The query uses a weighted shortest path algorithm, where the "weight" is the price of each flight, and it allows for an unlimited number of layovers. To keep the results realistic, it adds constraints ensuring that the total travel time doesn't exceed two days and that connections are valid.
// Using the airport codes from the second query
MATCH path=(n {code: departureAirportCode})-[:FLIGHT_TO *WSHORTEST (r, n | r.priceEur) totalPrice
(r, n, p, w |
size(relationships(p)) <= 1 or
((relationships(p)[-2]).arrivalTimestamp < r.departureTimestamp) and
(relationships(p)[0]).arrivalTimestamp.day + 2 > r.departureTimestamp.day
)]->(m {code: destinationAirportCode})
RETURN
departureNode,
CASE WHEN rDep IS NOT NULL THEN [departureNode, rDep, nearestDepartureAirport] ELSE [] END AS departureToAirportPath,
destinationNode,
CASE WHEN rDest IS NOT NULL THEN [destinationNode, rDest, nearestDestinationAirport] ELSE [] END AS destinationToAirportPath,
nodes(path) AS shortestPathNodes,
relationships(path) AS shortestPathRelationships,
totalPrice;
For our example, the query finds a route with a single layover in Milan: a flight departing from Zagreb on August 8th and a connecting flight from Milan to Vienna on August 9th. The total price for this route is 59 Euros, which is less than half the cost of the direct flight found in our previous query. The result of the query is shown below:
Query 5: Shortest Flight by Duration With Possible Layovers and a Maximum of 1 Day of Total Travel Time
The final query is designed to find the fastest possible route between two cities, in this case, Zagreb and Porto, within a strict one-day travel limit.

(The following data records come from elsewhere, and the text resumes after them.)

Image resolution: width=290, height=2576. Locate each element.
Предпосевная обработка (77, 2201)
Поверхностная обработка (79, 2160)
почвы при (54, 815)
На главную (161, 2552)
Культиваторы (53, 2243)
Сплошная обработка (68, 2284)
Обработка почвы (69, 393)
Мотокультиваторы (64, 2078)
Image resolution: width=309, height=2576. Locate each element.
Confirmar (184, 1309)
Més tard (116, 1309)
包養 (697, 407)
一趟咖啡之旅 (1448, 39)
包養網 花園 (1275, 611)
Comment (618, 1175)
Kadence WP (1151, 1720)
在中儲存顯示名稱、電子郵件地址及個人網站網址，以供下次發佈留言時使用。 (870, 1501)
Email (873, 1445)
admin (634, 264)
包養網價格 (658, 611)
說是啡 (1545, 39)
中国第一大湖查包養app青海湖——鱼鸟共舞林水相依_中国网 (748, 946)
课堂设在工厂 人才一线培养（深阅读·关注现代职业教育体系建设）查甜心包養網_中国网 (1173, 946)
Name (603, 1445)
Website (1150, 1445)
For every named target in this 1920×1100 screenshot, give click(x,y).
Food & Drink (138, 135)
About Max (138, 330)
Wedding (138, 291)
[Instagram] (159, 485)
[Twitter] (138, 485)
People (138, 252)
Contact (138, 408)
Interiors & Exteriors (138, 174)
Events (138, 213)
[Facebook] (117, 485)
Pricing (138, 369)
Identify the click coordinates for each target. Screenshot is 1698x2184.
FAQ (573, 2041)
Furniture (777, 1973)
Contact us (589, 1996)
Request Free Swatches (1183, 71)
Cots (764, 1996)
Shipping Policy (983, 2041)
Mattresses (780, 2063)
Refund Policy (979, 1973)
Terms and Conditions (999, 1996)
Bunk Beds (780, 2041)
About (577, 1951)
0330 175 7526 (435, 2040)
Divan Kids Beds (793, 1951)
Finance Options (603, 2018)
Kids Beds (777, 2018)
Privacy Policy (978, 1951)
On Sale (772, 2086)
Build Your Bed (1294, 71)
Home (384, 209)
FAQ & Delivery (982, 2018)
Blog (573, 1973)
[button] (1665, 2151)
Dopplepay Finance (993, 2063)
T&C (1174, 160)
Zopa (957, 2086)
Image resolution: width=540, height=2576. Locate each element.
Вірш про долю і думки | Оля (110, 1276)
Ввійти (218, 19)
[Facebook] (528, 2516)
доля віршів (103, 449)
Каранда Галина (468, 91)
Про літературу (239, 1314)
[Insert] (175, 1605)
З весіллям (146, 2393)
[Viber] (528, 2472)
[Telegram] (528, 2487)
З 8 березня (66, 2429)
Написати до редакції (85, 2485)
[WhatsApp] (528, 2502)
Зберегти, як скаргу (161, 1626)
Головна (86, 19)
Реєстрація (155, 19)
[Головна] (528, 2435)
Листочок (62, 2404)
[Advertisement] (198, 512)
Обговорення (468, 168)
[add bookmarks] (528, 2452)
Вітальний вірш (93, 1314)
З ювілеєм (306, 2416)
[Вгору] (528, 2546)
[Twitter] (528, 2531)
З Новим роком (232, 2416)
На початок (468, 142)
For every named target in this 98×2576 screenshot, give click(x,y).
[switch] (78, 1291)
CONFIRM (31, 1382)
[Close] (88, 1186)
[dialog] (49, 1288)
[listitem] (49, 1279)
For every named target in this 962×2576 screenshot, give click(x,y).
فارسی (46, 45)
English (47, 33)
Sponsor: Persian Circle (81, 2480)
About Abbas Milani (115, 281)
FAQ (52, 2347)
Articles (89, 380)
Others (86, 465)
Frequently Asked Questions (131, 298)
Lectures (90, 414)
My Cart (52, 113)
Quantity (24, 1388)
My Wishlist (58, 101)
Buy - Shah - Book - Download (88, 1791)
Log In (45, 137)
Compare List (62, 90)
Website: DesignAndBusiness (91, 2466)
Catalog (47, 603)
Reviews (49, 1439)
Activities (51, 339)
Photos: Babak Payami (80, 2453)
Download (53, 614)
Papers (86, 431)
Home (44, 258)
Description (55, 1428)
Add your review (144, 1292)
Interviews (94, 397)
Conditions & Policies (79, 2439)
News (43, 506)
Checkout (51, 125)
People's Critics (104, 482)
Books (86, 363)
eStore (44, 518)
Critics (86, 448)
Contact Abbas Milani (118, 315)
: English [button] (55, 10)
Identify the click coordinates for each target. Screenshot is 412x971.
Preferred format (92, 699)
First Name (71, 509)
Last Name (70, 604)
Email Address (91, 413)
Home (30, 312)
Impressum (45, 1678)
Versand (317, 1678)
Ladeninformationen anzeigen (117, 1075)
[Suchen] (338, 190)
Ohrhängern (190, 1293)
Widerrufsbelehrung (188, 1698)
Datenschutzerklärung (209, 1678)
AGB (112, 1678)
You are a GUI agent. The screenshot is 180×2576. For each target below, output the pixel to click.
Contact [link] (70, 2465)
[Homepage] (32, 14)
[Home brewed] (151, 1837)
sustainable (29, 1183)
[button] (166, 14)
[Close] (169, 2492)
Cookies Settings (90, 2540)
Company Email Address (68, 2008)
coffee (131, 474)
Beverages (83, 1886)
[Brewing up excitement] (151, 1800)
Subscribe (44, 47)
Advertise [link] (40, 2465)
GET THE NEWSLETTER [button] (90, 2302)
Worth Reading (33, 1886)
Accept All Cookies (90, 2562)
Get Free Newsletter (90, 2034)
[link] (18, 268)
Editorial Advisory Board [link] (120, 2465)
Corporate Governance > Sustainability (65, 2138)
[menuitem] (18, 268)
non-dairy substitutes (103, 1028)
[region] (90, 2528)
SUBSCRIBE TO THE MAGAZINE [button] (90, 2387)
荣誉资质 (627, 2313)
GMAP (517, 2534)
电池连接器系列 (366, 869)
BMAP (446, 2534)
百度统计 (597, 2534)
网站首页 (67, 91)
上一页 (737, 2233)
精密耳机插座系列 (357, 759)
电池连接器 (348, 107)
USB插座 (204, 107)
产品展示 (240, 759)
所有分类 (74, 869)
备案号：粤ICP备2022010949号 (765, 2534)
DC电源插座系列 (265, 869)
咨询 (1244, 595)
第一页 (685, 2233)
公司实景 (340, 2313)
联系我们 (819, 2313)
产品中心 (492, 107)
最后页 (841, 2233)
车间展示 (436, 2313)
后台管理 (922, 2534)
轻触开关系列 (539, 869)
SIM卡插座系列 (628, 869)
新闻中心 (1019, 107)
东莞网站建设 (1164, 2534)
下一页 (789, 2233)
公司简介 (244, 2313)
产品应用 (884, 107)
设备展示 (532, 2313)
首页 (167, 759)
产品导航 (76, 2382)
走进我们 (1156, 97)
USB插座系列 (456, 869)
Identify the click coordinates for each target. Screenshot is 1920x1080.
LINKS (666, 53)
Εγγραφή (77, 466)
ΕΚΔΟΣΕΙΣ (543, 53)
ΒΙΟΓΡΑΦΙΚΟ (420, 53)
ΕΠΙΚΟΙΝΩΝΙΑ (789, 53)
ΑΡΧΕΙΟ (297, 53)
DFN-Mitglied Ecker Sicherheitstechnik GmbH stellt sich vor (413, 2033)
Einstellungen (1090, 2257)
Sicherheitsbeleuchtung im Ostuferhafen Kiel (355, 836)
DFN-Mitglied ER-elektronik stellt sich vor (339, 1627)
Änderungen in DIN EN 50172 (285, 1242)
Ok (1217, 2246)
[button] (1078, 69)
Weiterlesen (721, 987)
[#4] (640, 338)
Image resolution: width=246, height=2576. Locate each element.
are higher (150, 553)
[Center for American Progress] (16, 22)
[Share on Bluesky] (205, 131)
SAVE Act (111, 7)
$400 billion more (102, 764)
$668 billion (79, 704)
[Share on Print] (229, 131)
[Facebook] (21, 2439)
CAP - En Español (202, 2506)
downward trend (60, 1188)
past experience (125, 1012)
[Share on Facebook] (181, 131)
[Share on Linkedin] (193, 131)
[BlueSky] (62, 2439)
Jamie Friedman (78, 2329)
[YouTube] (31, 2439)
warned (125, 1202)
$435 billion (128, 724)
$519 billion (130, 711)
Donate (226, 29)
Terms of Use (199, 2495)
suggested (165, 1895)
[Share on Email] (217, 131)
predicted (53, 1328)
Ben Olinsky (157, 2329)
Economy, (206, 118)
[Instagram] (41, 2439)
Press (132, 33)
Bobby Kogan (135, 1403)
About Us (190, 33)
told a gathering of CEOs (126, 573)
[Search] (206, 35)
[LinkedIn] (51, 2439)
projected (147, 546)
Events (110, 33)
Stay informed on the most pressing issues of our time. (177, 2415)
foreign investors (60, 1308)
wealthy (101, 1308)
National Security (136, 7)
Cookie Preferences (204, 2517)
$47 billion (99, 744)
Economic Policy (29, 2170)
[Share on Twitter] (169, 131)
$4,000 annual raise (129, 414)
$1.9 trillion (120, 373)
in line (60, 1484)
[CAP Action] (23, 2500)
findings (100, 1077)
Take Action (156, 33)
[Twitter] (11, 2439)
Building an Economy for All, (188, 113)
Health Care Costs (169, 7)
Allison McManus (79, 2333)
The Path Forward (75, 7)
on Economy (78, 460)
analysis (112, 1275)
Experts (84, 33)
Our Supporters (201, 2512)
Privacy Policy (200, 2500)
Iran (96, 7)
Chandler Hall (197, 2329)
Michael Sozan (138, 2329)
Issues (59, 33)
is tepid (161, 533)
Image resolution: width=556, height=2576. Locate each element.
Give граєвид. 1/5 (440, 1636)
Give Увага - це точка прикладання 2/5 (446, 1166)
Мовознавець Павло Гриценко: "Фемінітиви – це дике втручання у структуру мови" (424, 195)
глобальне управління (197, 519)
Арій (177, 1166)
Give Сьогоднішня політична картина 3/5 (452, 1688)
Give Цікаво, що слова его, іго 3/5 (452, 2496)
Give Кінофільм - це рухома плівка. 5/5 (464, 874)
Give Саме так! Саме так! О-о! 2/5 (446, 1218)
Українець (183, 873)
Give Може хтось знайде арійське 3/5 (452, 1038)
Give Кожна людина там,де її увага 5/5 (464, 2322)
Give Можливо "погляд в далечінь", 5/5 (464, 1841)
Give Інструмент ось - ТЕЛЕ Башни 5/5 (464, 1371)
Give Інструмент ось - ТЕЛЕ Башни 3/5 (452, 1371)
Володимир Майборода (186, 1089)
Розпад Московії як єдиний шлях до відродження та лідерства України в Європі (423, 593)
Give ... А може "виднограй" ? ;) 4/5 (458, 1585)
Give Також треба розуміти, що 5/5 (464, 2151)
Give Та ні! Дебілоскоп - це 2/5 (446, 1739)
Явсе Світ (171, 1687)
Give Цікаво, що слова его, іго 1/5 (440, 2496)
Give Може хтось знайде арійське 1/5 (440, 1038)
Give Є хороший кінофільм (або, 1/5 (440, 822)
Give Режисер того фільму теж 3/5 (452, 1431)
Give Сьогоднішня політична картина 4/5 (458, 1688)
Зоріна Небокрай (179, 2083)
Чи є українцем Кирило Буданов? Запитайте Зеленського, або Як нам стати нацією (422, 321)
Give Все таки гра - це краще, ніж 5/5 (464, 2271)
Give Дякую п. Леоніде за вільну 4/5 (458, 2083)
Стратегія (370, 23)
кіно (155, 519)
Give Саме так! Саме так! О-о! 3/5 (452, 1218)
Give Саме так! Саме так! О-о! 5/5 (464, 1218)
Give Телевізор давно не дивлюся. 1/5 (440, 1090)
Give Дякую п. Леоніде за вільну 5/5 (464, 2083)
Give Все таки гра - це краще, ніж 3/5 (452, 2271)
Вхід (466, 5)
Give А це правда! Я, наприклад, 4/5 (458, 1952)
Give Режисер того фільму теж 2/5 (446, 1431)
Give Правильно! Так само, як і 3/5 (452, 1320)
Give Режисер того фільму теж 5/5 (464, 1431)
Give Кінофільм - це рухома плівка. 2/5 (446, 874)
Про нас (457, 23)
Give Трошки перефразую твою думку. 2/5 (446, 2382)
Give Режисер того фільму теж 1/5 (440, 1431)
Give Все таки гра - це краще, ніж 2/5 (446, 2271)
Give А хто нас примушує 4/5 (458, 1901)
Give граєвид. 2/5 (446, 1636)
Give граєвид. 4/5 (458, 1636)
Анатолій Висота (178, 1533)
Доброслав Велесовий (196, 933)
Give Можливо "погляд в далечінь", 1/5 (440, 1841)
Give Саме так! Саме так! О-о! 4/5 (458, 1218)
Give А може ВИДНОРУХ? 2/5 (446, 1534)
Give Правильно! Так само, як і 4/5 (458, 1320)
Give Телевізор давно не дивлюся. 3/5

This is a perfect example for business travelers who need to minimize travel time above all else. The query uses a weighted shortest path algorithm, where the "weight" is the duration of each flight in minutes, to find the quickest route.
// Using the airport codes from the second query for cities Zagreb and Porto
MATCH path=(n {code: departureAirportCode})-[:FLIGHT_TO *WSHORTEST (r, n | r.durationMinutes) totalDuration
(r, n, p, w |
size(relationships(p)) <= 1 or
((relationships(p)[-2]).arrivalTimestamp < r.departureTimestamp) and
(relationships(p)[0]).arrivalTimestamp.day + 1 > r.departureTimestamp.day
)]->(m {code: destinationAirportCode})
RETURN
departureNode,
CASE WHEN rDep IS NOT NULL THEN [departureNode, rDep, nearestDepartureAirport] ELSE [] END AS departureToAirportPath,
destinationNode,
CASE WHEN rDest IS NOT NULL THEN [destinationNode, rDest, nearestDestinationAirport] ELSE [] END AS destinationToAirportPath,
nodes(path) AS shortestPathNodes,
relationships(path) AS shortestPathRelationships,
totalDuration;
Since there are no direct flights between Zagreb and Porto, the query finds a route with a layover in Madrid. The result is a total travel time of 3 hours and 55 minutes, with a flight from Zagreb to Madrid on August 9th and a connecting flight from Madrid to Porto later the same day. The result of the query is shown below.
Wrapping Up
And just like that, we've completed this project!
We've demonstrated how a flight search engine can be built with the Memgraph graph database and Cypher queries, turning complex flight data into a powerful tool for finding optimal travel routes. This approach makes navigating a web of connections feel as simple as a few clicks, proving that Memgraph is the perfect co-pilot for any project involving interconnected data.
For future adventures, the system could easily be expanded to include other forms of transportation, like trains, creating the ultimate travel-planning experience.
Happy travels, and may your next connection always be on time!